En mai 2007, le juge Green a publié son rapport, un document très long dans lequel il formulait quelque 280 recommandations visant à réformer la Chambre d’Assemblée. Ce rapport comprenait aussi une nouvelle mesure, la House of Assembly Accountability, Integrity and Administration Act, à laquelle était joint un projet de règlement, les Members’ Resources and Allowances Rules, qui préciserait le montant que les députés avaient le droit de dépenser et l’objet des dépenses.

La Chambre d’Assemblée siégeait à l’époque, et je crois que nous avons établi un nouveau record pour le nombre de projets de loi déposés. L’Accountability Act a été adopté à peu près sans amendement. À mon avis, si la population avait eu l’impression que nous allions nous ingérer dans le travail du juge Green ou modifier ses recommandations, il y aurait probablement eu des émeutes à Terre-Neuve-et-Labrador.

En septembre 2007, le vérificateur général a publié un rapport sur tous les députés élus à la Chambre depuis 1989 et la façon dont ils avaient dépensé leur indemnité de fonctions pendant leur mandat. C’était la veille du déclenchement d’une élection provinciale. Nous pensions alors que ce rapport aurait un impact sur les résultats de l’élection, mais il ne semble pas en avoir eu. Tous les députés ministériels ont été réélus. Il nous a semblé que, même si les citoyens étaient très mécontents de ce qui s’était passé à la Chambre d’Assemblée, ils étaient convaincus que nous avions pris des mesures pour y remédier et ils étaient prêts à nous donner une autre chance.

La Commission de gestion et le Comité de vérification

Permettez-moi maintenant de traiter du Comité de vérification et de son fonctionnement. La Commission de régie interne n’existe plus. L’article 18 de la nouvelle loi a créé un nouvel organe appelé Commission de gestion de la Chambre d’Assemblée.

La Commission, qui compte sept membres, possède une structure très originale. Elle est présidée par le président de la Chambre et six autres députés, soit trois du parti au pouvoir et trois des partis de l’opposition. Comme vous pouvez l’imaginer, puisque aucun groupe ne contrôle la Commission de gestion, celle-ci tient des discussions très intéressantes, et certaines de ses activités sont devenues assez controversées.

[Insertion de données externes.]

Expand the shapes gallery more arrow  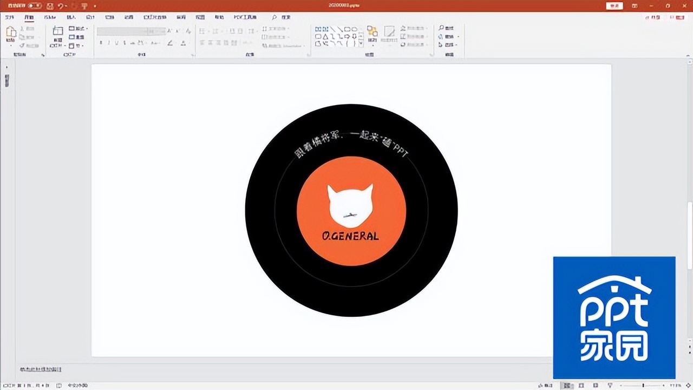[361, 43]
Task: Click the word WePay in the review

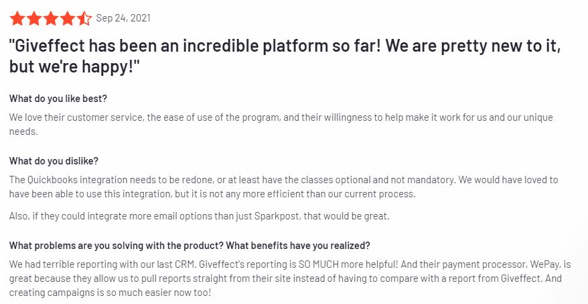Action: pos(545,264)
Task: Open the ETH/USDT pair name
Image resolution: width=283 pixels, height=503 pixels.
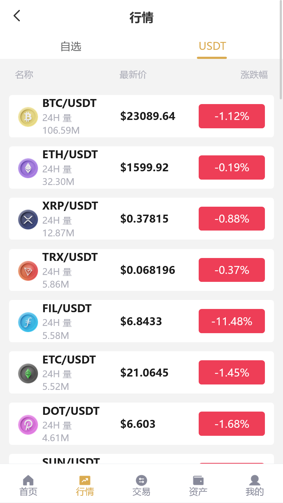Action: tap(70, 155)
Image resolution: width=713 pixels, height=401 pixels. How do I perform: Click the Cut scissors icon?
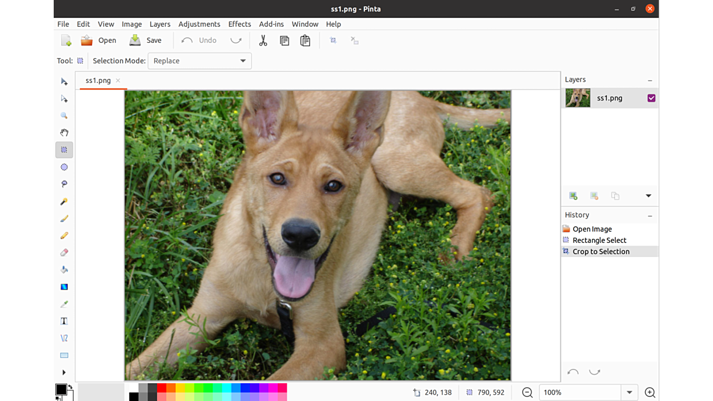point(263,41)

Le projet de loi déposé en juin 2007 était très long. Deux articles, 23 et 43, concernent presque exclusivement le Comité de vérification. Toutefois, il faut reconnaître l’importance de la Loi dans sa totalité. Et, en tant que membres du Comité de vérification, nous devons absolument connaître la teneur de cette mesure pour en respecter tous les aspects.

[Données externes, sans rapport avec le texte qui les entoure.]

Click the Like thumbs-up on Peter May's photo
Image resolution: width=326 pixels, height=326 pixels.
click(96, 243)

L’article 23 commence par établir un comité au sein de la Commission qui s’appelle Comité de vérification. Il convient de souligner que celui-ci n’est doté d’aucun pouvoir indépendant, puisqu’il fait partie de la Commission de gestion de la Chambre d’Assemblée et en relève. Cela étant dit, il remplit une fonction très importante.

La composition de ce comité est, elle aussi, très intéressante, grâce à l’excellent travail du juge Green. Selon le rapport que ce dernier a présenté, il est évident qu’il doutait de la capacité de la Chambre d’Assemblée à gérer ses affaires. C’est pourquoi il a précisé dans la Loi que le Comité de vérification serait notamment composé de deux membres de la Commission de gestion et qu’au moins l’un d’entre eux n’appartiendrait pas au parti ministériel, ce qui est très inhabituel.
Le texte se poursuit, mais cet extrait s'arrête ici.